I'm not a Maxim buyer, but it is a magazine I pick up at the newstands to read through, and I see a difference.
So, at this point, people were like, "um, is noted feminist auteur Joss Whedon aware that he is making a show about forced prostitution and rape?" Whedon's politics have repeatedly been called into question, and usually for damn good reason. (Here is the thing about doing stuff that appeals to politically engaged audiences: you cannot fuck up politically and have people fail to notice or just go, "oh well, par for the course, ha ha ha!" You get yelled at. Sorry. Deal.) Dollhouse, in particular, had the potential to be hugely offensive. Here is the thing: Whedon, unlike most folks and many feminist or progressive-identified dudes, seems to actually listen when he is called out and to improve his work accordingly. In the case of Dollhouse, I think he is doing smarter work than he ever was. Getting smarter about oppression, I would submit to you, requires making the visible manifestations of it or metaphors for it much, much uglier.

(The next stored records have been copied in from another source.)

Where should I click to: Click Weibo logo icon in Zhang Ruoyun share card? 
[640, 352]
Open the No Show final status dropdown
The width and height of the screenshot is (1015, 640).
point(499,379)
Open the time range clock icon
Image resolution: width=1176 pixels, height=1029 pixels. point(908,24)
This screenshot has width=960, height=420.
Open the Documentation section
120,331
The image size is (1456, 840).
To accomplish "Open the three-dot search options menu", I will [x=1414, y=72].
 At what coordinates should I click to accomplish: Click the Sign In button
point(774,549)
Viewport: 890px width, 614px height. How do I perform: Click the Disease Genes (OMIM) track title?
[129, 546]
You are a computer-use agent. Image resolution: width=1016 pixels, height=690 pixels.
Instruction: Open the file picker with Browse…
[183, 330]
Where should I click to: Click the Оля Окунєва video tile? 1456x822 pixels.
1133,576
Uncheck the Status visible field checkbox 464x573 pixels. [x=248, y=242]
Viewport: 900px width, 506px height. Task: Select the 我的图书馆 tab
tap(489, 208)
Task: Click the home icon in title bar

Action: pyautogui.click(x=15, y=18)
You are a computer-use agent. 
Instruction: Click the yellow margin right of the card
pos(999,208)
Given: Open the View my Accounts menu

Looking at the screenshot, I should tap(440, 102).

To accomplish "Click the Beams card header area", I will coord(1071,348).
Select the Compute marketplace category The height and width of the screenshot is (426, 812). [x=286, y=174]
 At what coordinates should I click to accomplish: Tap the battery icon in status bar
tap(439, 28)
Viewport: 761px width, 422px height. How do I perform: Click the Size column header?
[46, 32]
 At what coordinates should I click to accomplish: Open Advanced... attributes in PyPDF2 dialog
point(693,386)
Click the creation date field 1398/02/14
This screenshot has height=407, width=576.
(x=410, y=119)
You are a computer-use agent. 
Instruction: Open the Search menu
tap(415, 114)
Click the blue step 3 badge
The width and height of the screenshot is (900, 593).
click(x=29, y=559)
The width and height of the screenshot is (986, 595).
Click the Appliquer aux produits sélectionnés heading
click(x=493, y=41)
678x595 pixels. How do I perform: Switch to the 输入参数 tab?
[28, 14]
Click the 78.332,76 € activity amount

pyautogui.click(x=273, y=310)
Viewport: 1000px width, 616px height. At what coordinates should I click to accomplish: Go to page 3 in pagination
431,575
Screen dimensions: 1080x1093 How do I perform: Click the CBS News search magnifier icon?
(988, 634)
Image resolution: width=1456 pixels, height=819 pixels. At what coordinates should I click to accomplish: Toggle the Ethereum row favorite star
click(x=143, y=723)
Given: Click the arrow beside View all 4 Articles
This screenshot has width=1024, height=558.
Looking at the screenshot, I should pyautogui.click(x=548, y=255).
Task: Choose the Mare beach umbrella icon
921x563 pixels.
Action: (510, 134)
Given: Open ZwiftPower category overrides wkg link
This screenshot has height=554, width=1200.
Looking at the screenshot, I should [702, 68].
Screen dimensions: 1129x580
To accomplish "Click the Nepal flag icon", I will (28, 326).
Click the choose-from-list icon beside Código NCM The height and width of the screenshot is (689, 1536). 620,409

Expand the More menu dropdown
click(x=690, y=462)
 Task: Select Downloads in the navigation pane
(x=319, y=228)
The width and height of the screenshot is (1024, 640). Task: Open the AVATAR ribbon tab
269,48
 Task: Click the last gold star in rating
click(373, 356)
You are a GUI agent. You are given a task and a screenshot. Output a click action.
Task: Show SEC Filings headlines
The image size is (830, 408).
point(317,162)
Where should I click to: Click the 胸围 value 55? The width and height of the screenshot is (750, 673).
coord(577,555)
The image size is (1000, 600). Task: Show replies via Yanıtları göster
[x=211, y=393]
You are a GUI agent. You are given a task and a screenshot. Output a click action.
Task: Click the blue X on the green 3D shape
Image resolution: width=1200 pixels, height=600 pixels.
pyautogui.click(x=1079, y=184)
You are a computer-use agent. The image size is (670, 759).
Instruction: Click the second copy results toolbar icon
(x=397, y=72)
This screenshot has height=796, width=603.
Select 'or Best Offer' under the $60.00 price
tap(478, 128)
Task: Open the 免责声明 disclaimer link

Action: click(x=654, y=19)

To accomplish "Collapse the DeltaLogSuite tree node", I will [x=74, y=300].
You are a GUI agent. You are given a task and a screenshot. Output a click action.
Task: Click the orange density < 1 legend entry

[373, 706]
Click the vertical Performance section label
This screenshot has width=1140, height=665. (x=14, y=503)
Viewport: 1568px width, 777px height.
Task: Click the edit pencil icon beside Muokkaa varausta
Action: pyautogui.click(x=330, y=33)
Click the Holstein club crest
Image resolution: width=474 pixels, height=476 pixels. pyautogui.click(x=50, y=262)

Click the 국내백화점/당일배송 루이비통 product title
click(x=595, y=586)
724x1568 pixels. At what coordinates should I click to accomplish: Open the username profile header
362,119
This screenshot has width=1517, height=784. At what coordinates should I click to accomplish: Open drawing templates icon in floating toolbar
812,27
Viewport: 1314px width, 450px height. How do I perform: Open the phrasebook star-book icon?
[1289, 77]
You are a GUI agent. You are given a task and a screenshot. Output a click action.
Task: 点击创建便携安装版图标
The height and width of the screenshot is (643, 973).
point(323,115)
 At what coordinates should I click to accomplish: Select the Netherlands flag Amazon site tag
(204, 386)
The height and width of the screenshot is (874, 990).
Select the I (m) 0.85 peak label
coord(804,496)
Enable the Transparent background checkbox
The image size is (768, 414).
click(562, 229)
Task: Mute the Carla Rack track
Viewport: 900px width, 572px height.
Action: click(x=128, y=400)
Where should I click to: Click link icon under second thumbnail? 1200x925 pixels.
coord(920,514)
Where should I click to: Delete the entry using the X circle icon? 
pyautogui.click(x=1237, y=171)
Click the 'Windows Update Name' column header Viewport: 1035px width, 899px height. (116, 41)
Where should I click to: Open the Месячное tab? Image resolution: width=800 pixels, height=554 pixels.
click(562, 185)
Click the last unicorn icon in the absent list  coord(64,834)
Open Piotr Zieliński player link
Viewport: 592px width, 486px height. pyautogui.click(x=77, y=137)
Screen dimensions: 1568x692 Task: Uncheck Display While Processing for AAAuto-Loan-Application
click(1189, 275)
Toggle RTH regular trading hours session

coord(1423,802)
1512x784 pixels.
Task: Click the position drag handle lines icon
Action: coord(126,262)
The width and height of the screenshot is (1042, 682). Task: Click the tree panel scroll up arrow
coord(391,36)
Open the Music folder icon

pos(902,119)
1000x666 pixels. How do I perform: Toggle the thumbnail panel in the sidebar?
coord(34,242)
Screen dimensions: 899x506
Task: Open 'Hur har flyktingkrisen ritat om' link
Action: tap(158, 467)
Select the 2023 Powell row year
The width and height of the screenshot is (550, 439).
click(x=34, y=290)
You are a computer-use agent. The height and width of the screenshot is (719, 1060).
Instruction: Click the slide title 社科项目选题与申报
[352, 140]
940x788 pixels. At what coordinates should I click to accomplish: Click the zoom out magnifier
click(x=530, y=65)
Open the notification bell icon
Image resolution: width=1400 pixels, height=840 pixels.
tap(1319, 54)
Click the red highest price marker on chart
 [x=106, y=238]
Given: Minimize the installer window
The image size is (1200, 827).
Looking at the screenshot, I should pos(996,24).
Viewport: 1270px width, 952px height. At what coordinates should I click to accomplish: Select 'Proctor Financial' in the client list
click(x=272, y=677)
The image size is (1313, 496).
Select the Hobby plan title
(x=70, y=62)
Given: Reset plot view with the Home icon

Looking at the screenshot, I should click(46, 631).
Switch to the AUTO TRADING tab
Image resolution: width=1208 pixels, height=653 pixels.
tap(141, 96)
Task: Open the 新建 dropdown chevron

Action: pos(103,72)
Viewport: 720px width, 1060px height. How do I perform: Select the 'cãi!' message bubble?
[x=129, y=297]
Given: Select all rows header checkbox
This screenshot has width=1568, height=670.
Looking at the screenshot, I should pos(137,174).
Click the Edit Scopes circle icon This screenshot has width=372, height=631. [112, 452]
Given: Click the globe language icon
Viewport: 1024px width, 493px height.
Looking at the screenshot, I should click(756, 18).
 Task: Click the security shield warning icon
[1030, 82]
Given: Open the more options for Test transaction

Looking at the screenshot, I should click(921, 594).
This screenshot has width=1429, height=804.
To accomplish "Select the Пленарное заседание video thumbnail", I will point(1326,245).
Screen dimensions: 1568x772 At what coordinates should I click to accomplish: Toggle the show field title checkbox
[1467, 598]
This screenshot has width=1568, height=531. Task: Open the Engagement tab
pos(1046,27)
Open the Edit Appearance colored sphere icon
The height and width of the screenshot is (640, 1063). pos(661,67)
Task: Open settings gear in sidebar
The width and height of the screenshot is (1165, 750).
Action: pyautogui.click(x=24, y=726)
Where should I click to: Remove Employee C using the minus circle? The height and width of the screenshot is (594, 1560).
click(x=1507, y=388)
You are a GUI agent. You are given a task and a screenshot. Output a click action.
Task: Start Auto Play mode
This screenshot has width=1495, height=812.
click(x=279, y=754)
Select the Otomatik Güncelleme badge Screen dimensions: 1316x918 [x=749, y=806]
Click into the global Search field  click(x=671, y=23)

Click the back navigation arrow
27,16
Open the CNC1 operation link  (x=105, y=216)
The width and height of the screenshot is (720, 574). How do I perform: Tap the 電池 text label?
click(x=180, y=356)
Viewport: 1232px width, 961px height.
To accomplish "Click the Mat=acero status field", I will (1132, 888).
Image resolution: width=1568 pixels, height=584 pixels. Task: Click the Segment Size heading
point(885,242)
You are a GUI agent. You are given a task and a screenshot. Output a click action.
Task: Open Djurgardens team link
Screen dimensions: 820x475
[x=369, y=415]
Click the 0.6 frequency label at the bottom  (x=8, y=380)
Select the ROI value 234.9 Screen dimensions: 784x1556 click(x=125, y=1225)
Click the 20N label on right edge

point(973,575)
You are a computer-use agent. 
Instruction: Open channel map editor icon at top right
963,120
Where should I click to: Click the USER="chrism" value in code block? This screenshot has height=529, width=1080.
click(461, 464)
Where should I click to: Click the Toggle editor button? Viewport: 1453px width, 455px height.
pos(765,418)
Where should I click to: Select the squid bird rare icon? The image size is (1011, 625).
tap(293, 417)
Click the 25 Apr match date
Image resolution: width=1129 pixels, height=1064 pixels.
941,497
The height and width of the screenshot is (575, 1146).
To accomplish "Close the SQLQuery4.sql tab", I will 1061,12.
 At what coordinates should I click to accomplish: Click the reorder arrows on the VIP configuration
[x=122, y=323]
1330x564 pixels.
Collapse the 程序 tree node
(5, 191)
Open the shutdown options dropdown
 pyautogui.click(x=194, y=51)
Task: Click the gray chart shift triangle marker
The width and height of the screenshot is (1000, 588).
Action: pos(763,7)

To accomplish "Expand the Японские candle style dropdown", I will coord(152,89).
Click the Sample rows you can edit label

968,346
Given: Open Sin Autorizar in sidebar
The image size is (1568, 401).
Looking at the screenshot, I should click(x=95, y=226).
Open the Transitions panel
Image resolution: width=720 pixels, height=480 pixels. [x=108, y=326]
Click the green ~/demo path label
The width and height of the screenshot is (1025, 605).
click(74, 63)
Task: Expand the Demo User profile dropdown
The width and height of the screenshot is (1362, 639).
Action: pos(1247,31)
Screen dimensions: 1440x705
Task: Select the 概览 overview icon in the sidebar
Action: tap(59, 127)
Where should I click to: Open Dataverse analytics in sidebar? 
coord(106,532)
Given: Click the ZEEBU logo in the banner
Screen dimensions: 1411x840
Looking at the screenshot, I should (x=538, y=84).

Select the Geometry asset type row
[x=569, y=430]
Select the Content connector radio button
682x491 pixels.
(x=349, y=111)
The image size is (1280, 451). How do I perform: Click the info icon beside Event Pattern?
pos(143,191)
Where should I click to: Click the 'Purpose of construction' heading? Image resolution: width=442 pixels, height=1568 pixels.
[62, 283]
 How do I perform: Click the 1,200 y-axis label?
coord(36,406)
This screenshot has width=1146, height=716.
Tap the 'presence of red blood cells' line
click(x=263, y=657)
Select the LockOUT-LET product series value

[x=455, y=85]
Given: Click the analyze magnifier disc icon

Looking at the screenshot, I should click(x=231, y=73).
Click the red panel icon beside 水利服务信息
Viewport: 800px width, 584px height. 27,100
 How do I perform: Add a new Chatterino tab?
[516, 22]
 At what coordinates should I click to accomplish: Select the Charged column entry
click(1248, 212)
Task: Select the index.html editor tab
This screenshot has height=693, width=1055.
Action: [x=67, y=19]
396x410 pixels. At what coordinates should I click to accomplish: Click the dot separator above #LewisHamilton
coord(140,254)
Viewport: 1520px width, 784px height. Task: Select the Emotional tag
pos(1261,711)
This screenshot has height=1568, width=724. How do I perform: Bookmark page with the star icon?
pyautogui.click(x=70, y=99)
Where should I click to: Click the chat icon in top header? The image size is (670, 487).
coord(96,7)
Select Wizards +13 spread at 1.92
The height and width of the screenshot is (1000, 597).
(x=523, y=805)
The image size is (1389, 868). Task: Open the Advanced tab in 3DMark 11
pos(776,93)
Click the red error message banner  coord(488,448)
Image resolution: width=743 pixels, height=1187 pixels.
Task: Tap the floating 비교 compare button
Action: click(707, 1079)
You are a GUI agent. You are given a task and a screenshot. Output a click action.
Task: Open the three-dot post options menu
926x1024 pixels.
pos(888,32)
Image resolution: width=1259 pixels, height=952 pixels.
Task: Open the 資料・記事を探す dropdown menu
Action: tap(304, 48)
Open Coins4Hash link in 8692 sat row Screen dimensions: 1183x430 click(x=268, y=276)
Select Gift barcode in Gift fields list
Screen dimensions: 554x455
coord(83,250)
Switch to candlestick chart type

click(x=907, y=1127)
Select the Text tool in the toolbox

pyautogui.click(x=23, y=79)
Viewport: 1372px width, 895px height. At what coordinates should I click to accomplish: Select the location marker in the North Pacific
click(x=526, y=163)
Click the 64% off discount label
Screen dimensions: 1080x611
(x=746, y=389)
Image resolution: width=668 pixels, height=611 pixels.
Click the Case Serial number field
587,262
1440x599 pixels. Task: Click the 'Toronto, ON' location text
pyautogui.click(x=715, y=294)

The answer to whether Joss Whedon and his showrunners know how rape-culturey the entire Dollhouse concept is would seem to be, at this point, a big huge Yes.
The answer to whether Joss Whedon and his showrunners know how rape-culturey the entire Dollhouse concept is would seem to be, at this point, a big huge Yes.
Uh huh, and then what?
What was that post's last line:
Which, as I found out while writing this piece, has pretty much been cancelled.
in reference to?
Brenda:
The enemy surrounds you and controls you and is much, much bigger than any one person. The enemy is in your head: it controls what you're allowed to think, what you're allowed to know, who you're allowed to be. Resistance, this time, isn't about throwing punches. It's about getting your mind back. It's about reclaiming your right to define who you are - your right to be a person.
It does go on from there.
I was just really being snippy about what exactly their being aware of it is supposed to prove, if they're not taking the concept and doing something with it. Which, maybe they're headed somewhere but I think there's a lot still on faith here.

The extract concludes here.